◆ **Work required**
Continue the abstract on CXCL9 and musculoskeletal function in older men from the point where it stops.

◆ **Document text**
○ ○ ○

Abstract
Summary
Our study examined associations of the CXC motif chemokine ligand 9 (CXCL9), a pro-inflammatory protein implicated in age-related inflammation, with musculoskeletal function in elderly men. We found in certain outcomes both cross-sectional and longitudinal significant associations of CXCL9 with poorer musculoskeletal function and increased mortality in older men. This requires further investigation.
Purpose
We aim to determine the relationship of (CXCL9), a pro-inflammatory protein implicated in age-related inflammation, with both cross-sectional and longitudinal musculoskeletal outcomes and mortality in older men.
Methods
A random sample from the Osteoporotic Fractures in Men (MrOS) Study cohort (N = 300) was chosen for study subjects that had attended the third and fourth clinic visits, and data was available for major musculoskeletal outcomes (6 m walking speed, chair stands), hip bone mineral density (BMD), major osteoporotic fracture, mortality, and serum inflammatory markers. Serum levels of CXCL9 were measured by ELISA, and the associations with musculoskeletal outcomes were assessed by linear regression and fractures and mortality with Cox proportional hazards models.

○ ○ ○

◆ **Dataset content**
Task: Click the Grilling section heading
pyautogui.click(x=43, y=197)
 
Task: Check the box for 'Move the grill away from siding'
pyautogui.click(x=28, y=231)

○ ○ ○

◆ **Result of this exercise**
Results
The mean CXCL9 level of study participants (79.1 ± 5.3 years) was 196.9 ± 135.2 pg/ml. There were significant differences for 6 m walking speed, chair stands, physical activity scores, and history of falls in the past year across the quartiles of CXCL9. However, higher CXCL9 was only significantly associated with changes in chair stands (β = − 1.098, p < 0.001) even after adjustment for multiple covariates. No significant associations were observed between CXCL9 and major osteoporotic fracture or hip BMD changes. The risk of mortality increased with increasing CXCL9 (hazard ratio quartile (Q)4 vs Q1 1.98, 95% confidence interval 1.25–3.14; p for trend < 0.001).
Conclusions
Greater serum levels of CXCL9 were significantly associated with a decline in chair stands and increased mortality. Additional studies with a larger sample size are needed to confirm our findings.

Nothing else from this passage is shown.